Aradhana was sticking pictures on a chart of length 60 cm and breadth 50 cm. She left a border of 4 cm all round. How much space was left for sticking the pictures?

Answer 1

Hint: we will first find the area of the rectangle by finding the product of the length and breadth. We will then find the dimensions of the smaller rectangular area by subtracting $\left( 2\times 4 \right)cm=8cm$ from both the length and breadth that was given originally and then find the area.
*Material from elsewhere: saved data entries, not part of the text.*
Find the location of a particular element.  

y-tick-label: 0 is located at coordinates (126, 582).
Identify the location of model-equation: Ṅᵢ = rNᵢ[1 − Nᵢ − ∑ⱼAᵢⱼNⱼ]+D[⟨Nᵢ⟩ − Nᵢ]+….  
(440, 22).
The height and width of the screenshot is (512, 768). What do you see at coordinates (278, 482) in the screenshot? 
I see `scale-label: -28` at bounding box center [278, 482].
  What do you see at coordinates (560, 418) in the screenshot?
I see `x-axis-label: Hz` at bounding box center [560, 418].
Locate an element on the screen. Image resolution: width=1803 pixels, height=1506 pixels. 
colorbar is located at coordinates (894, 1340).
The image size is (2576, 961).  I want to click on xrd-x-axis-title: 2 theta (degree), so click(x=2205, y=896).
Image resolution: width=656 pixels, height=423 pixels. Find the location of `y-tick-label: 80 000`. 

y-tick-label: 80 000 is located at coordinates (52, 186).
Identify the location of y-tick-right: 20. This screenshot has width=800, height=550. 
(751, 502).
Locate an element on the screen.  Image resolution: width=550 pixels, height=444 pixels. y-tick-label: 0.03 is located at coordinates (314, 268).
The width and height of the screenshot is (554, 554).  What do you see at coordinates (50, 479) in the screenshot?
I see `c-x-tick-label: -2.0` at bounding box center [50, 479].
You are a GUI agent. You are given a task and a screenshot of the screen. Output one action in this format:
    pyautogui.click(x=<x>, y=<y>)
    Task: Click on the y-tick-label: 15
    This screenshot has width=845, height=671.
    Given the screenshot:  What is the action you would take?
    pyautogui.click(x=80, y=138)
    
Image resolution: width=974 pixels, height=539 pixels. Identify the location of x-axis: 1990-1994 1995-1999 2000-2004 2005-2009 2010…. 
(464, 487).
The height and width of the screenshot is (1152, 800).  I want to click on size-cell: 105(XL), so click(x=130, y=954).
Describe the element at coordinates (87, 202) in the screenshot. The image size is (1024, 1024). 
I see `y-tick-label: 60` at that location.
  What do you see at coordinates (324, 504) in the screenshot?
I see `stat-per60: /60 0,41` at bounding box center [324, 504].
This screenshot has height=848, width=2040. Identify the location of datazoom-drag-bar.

Complete step by step solution:
In this question we have been given that Aradhana was sticking pictures on a chart of dimensions of 60 cm by 50 cm. We are further given that she left a border of 4 cm all round, and we have to find the space left for her to stick the pictures. So, according to the question, the figure of the same would be,

We will start by finding the area of the original rectangular chart, which can be found out by taking the product of the length and breadth of the chart paper. The length and breadth of the chart are given as 60 cm and 50 cm, thus the area of the chart would be,
$60cm\times 50cm=3000c{{m}^{2}}$
We are also given that a border of 4 cm was left on all the sides of the chart paper, so its dimensions will change too. The length of the chart paper was originally 60 cm, so after leaving a border of 4 cm on both the sides, the new length would be, $\left( 60-4\times 2 \right)cm=\left( 60-8cm \right)=52cm$. Similarly, the original breadth of the chart paper was 50 cm, so after leaving a border of 4 cm on both sides, the breadth would be, $\left( 50-4\times 2 \right)cm=\left( 50-8cm \right)=42cm$. So, the dimensions of the chart paper where Aradhana would be sticking the pictures will be, length of 52 cm by breadth of 42 cm. So, the area of this space in the chart would be the product of the length and breadth. So, we get,
$52cm\times 42cm=2184c{{m}^{2}}$
Therefore, the area used by Aradhana to stick the pictures is $2184c{{m}^{2}}$.

Note: Generally, the students subtract the length and breadth borders from the original length and breadth once instead of twice. This would give an incorrect answer. Also, if the question were to find the amount of space left out or that got wasted, one could find it by subtracting the area of the smaller rectangle from the larger one.